Supplied entries
● ● ● ● ● ● ●

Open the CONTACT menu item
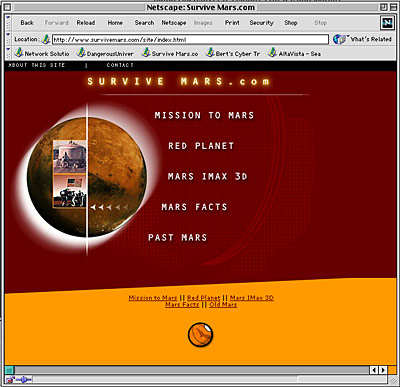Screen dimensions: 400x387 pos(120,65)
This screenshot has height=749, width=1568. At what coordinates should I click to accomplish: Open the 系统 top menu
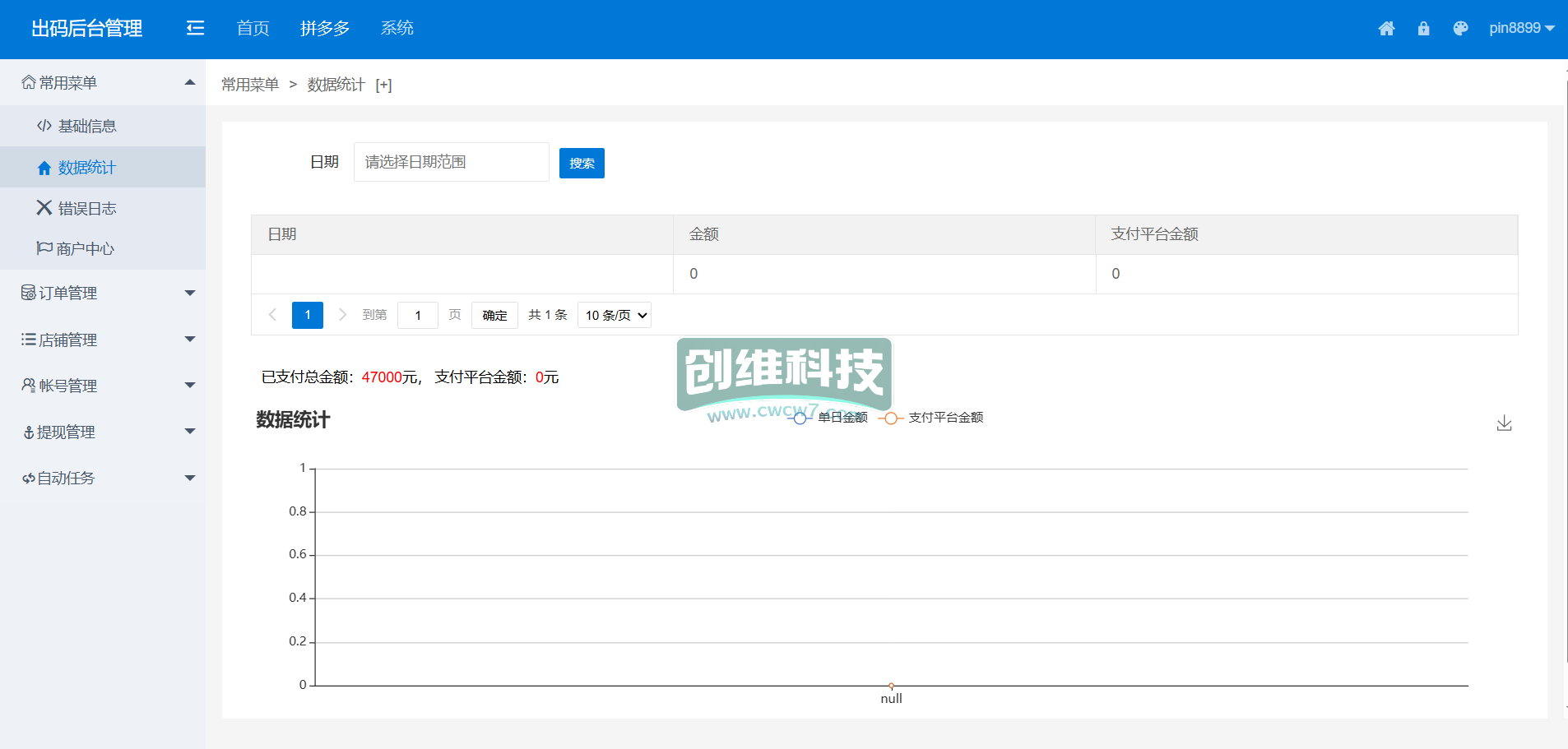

● ● ● ● ● ● ●

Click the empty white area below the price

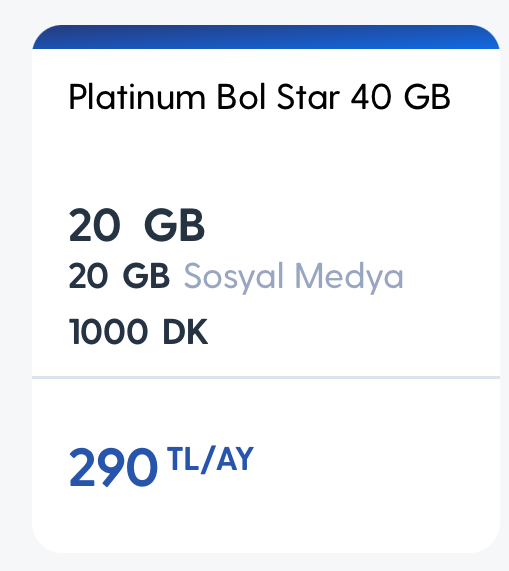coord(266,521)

● ● ● ● ● ● ●

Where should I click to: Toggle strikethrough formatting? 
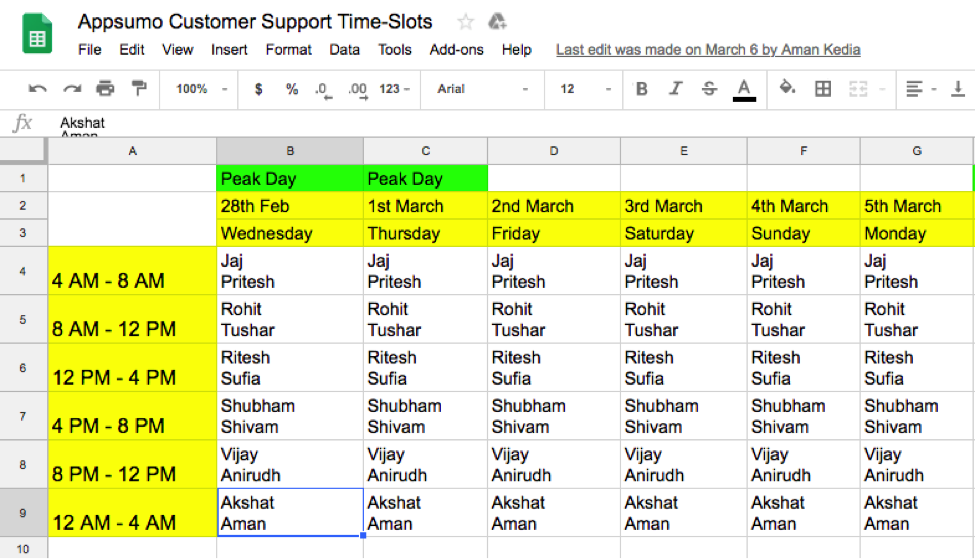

● ● ● ● ● ● ●

What you are asked to do
Please update the part that opens with the line containing "Open the CONTACT menu item" and closes with the line containing "This screenshot has", replacing "coordinates" with "position" and changing nothing else. Return only those lines, without the pictures.

Result for this task
Open the CONTACT menu item
Screen dimensions: 400x387 pos(120,65)
This screenshot has height=749, width=1568. At what position should I click to accomplish: Open the 系统 top menu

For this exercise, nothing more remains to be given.